*Goal*. Reproduce every line of the listing below word for word, omitting the pictures.

*Supplied material*.
○ ○ ○ ○ ○ ○ ○
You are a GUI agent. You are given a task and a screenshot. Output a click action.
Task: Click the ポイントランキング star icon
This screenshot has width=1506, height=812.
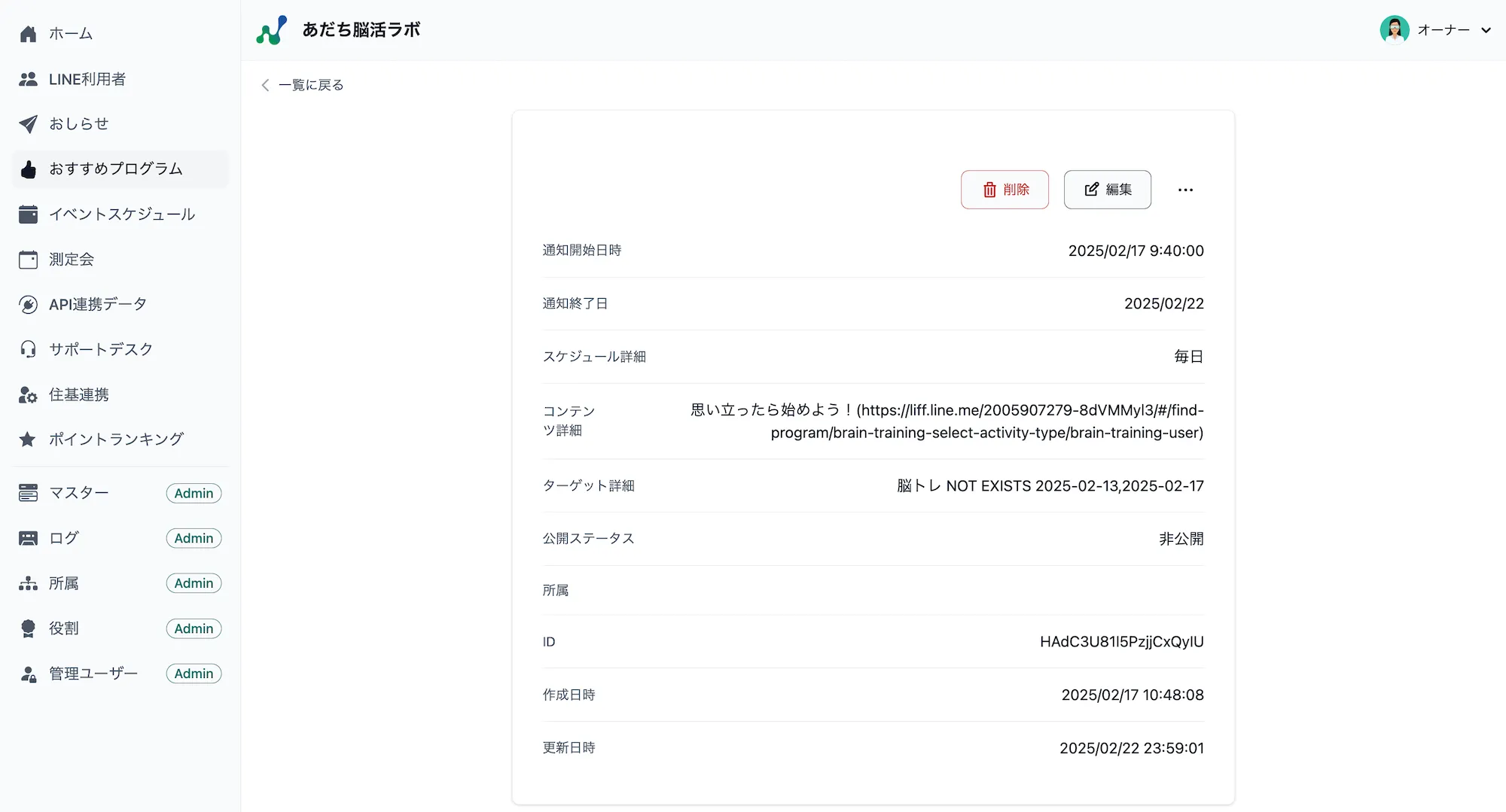click(28, 439)
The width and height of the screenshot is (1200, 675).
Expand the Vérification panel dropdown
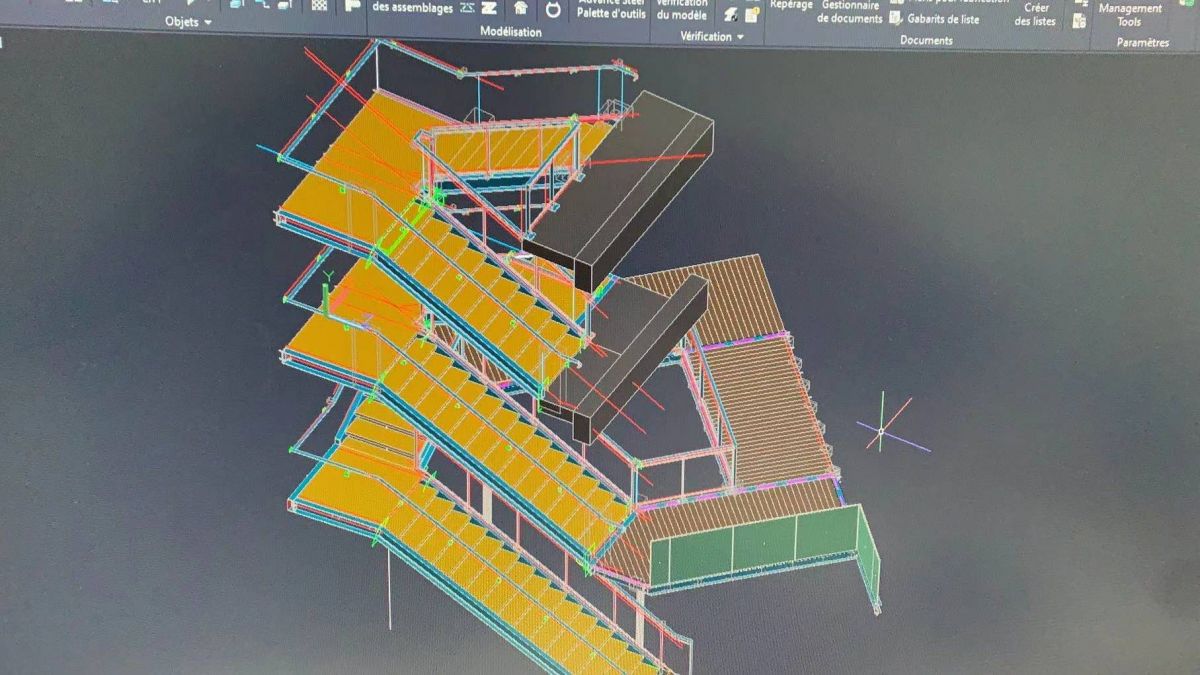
○ ○ ○ ○ ○ ○ ○
*Reply*.
You are a GUI agent. You are given a task and a screenshot. Output a click action.
Task: Click the ポイントランキング star icon
This screenshot has width=1506, height=812.
click(28, 439)
The width and height of the screenshot is (1200, 675).
Expand the Vérification panel dropdown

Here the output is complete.